→ RECORDS TO USE

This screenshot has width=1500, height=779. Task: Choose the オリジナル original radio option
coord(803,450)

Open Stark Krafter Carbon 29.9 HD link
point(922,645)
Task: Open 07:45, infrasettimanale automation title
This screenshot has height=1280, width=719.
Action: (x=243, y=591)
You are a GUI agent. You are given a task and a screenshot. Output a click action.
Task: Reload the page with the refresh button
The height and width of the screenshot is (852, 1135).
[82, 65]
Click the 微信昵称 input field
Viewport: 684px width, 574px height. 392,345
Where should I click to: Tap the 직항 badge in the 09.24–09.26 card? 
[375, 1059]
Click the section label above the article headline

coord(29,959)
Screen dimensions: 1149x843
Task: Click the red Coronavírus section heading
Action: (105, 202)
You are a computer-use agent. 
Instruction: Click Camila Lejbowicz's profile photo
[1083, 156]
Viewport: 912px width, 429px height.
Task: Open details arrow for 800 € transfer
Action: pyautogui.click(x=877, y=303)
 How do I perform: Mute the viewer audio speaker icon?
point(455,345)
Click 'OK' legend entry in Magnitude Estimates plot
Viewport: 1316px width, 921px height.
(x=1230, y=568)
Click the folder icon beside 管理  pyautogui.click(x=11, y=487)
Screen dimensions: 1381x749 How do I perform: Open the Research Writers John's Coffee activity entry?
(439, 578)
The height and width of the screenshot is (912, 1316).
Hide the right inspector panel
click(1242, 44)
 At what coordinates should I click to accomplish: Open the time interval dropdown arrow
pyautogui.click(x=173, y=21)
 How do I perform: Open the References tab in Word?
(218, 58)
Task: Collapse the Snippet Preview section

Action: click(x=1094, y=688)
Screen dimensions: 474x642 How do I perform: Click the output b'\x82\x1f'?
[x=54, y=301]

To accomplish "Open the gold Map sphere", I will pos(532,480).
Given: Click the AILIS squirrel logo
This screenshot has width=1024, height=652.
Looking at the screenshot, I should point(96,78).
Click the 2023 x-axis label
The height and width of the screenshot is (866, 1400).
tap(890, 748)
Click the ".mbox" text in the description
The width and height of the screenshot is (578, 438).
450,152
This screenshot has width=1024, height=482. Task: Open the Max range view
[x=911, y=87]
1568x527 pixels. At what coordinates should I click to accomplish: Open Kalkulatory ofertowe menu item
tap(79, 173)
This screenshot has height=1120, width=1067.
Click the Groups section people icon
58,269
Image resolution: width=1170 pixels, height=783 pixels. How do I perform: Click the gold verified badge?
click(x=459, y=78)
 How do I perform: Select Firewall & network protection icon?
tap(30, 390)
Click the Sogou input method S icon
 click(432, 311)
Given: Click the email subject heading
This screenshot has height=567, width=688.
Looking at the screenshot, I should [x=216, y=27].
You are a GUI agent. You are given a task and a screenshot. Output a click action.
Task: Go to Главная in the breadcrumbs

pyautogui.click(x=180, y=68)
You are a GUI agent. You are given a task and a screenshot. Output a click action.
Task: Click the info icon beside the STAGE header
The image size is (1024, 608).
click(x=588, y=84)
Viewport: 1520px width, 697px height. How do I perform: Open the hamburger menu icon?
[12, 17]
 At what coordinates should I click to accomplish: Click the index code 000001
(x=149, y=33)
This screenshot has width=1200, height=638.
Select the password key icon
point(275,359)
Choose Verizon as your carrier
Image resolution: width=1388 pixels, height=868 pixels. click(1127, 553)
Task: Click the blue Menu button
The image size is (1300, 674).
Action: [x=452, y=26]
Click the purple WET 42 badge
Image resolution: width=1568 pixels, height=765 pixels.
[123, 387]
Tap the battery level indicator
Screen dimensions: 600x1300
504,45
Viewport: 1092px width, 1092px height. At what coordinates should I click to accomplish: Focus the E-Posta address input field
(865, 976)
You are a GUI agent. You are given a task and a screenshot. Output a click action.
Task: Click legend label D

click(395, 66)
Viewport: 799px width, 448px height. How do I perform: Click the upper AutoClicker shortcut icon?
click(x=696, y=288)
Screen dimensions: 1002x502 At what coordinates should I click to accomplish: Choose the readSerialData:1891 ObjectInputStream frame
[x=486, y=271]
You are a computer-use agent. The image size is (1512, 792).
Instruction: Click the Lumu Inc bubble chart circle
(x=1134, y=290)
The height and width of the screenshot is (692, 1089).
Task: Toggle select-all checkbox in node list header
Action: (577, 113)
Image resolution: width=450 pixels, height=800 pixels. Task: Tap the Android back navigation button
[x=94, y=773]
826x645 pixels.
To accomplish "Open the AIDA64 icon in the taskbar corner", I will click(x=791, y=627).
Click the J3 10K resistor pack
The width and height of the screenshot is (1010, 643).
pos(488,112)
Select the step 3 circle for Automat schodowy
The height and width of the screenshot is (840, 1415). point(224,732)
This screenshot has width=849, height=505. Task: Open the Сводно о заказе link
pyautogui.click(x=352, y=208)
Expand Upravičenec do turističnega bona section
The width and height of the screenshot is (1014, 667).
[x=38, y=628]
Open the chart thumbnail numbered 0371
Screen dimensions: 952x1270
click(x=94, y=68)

→ ACTION ITEM
Look through the listing, and copy each line that contains the word "computer".

→ PROBLEM SOLUTION
You are a computer-use agent. 
You are a computer-use agent. The image size is (1512, 792).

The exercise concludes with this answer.